Secreted phospholipase A2 activity in experimental autoimmune encephalomyelitis and multiple sclerosis

Abstract

Background: There is increased interest in the contribution of the innate immune system to multiple sclerosis (MS), including the activity of acute inflammatory mediators. The purpose of this study was to test the involvement of systemic secreted phospholipase A2 (sPLA2) enzymes in experimental autoimmune encephalomyelitis (EAE), an MS model, and to determine if enzyme activity is elevated in MS patients.
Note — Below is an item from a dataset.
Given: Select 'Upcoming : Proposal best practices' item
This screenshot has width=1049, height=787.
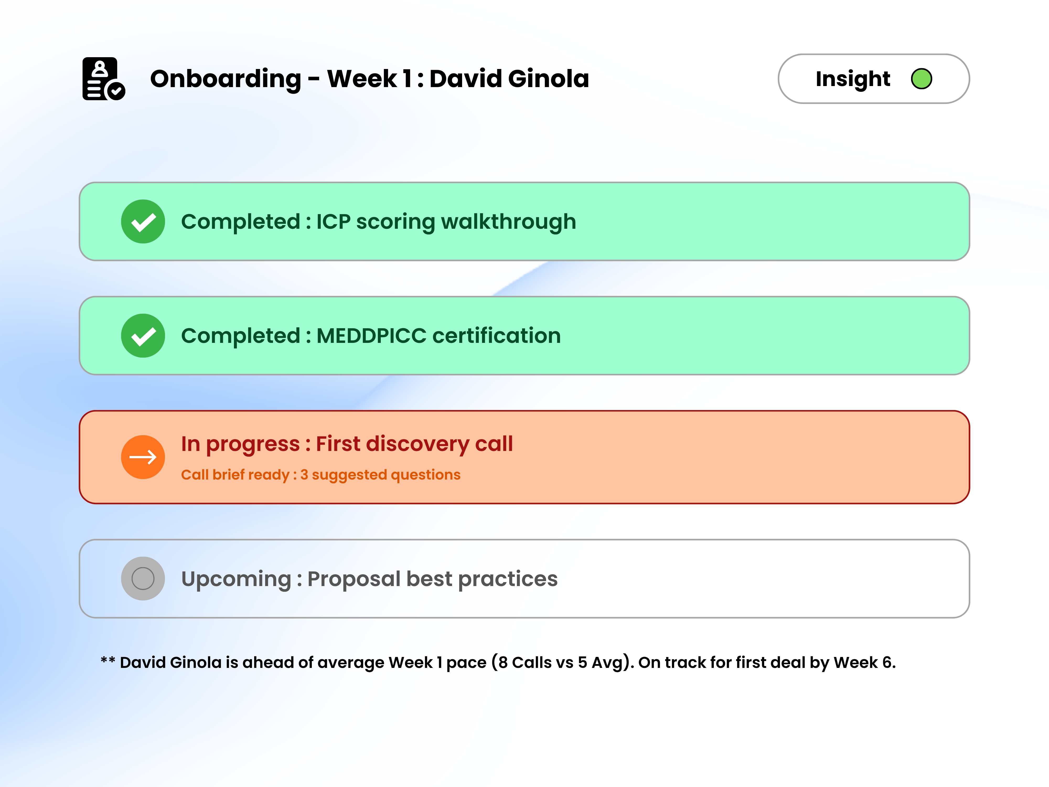Looking at the screenshot, I should [369, 579].

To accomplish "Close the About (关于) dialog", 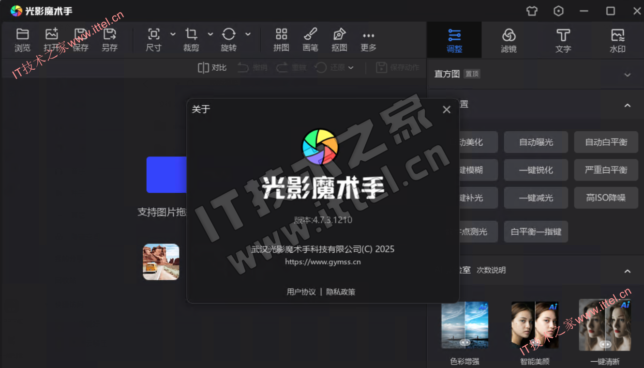I will (447, 109).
Methods: A non-invasive urinary assay was developed in order to monitor enzymatically active sPLA2 levels in Dark Agouti rats after induction of EAE. Some Rats were treated with nonapeptide CHEC-9, an uncompetitive sPLA2 enzyme inhibitor, during the initial rise in urinary enzyme levels. Body weight and clinical EAE score were measured for 18 days post immunization (PI), after which the rats were sacrificed for H&E and myelin staining, and for ED-1 immunocytochemistry, the latter to quantify macrophages and activated microglia. The urinary sPLA2 assay was also applied to un-timed samples collected from a cross section of 44 MS patients and 14 healthy controls.

Results: Mean levels of enzymatically active sPLA2 in the urine increased following immunization and peaked between days 8-10 PI which was just prior to the onset of EAE symptoms. At this time, a transient attenuation of activity was detected in the urine of CHEC-9 treated rats consistent with the activity-dependent properties of the inhibitor. The peptide also reduced or abolished EAE symptoms compared to vehicle-injected controls. Histopathological changes in the spinal cords of the EAE rats correlated generally with clinical score including a significant reduction in ED-1+ cells after peptide treatment. Multiple Sclerosis patients also showed elevations in sPLA2 enzyme activity. Mean levels of sPLA2 were increased 6-fold in the urine of patients with active disease and 4-fold for patients in remission, regardless of immunomodulating therapy.

Conclusion: The results suggest that sPLA2 enzymes, traditionally thought to be part the acute phase inflammatory response, are therapeutic targets for MS.

Figure 1

Secreted phospholipase A2 (sPLA2) activity and clinical disease in EAE rats treated with sPLA2 inhibitor CHEC-9. Top: Urinary sPLA2 enzymatic activity, normalized to average pre-immunization values, increased steadily to day 8 in both CHEC-9 and vehicle-treated rats. A significant reduction in activity was observed on days 10 and 12 post-immunization in the peptide treated group either by comparing values of peptide and vehicle directly (p = 0.049, 0.026 respectively, Mann Whitney), or by peak to trough comparison between days 8 and 12, where reduction in sPLA2 levels with peptide treatment was significant (p = 10^-3). Bottom: Mean clinical scores from day 10 onwards were also significantly lower in the peptide treated rats (see text).

Figure 2

Low power photomicrograph of hematoxylin & eosin (A, B) and cyanin R (C, D) stained sections through the lumbar spinal cord. Left panels (A, C): Spinal cord of a peptide-treated rat that was symptom-free showing limited small cell infusion and myelin degeneration. Right panels (B, D): Spinal cord of a vehicle treated rat that had an EAE score of 2.0. The tissue was characterized by EAE lesions consisting of small darkly staining cells in the ventral and lateral white matter (arrows), and myelin degeneration as shown in an adjacent section (D).

Figure 3

Macrophages and microglia were reduced by CHEC-9 treatment of EAE. Graph (left panel): The density of ED-1+ cells in the spinal cord was reduced over 60% following peptide treatment (p < 1 × 10^-3). Although the immunostained cells tended to accumulate at or near the surface of both groups, fewer cells, occupying a smaller area within the cord were found CHEC-9 treated rats (B) compared to vehicle treated rats (C). The majority of intraspinal ED-1 immunoreactive cells were activated microglia (arrows).

Figure 4

Level of sPLA2 enzyme activity in MS patients with active or stable disease compared to controls (see Table 1). All measurements were made using 600 μM substrate and normalized to the average control value. There was a significant 4 and 6-fold increase in PLA2 activity compared to controls in the stable and active MS patients respectively, (p = 0.049*; 0.0019**, for comparison with controls, Mann Whitney test). Treated and untreated stable patients were grouped since their average levels of active enzyme were almost identical (see text). Patients with active disease were mostly undergoing treatment with beta-interferon (9/12, Table 1).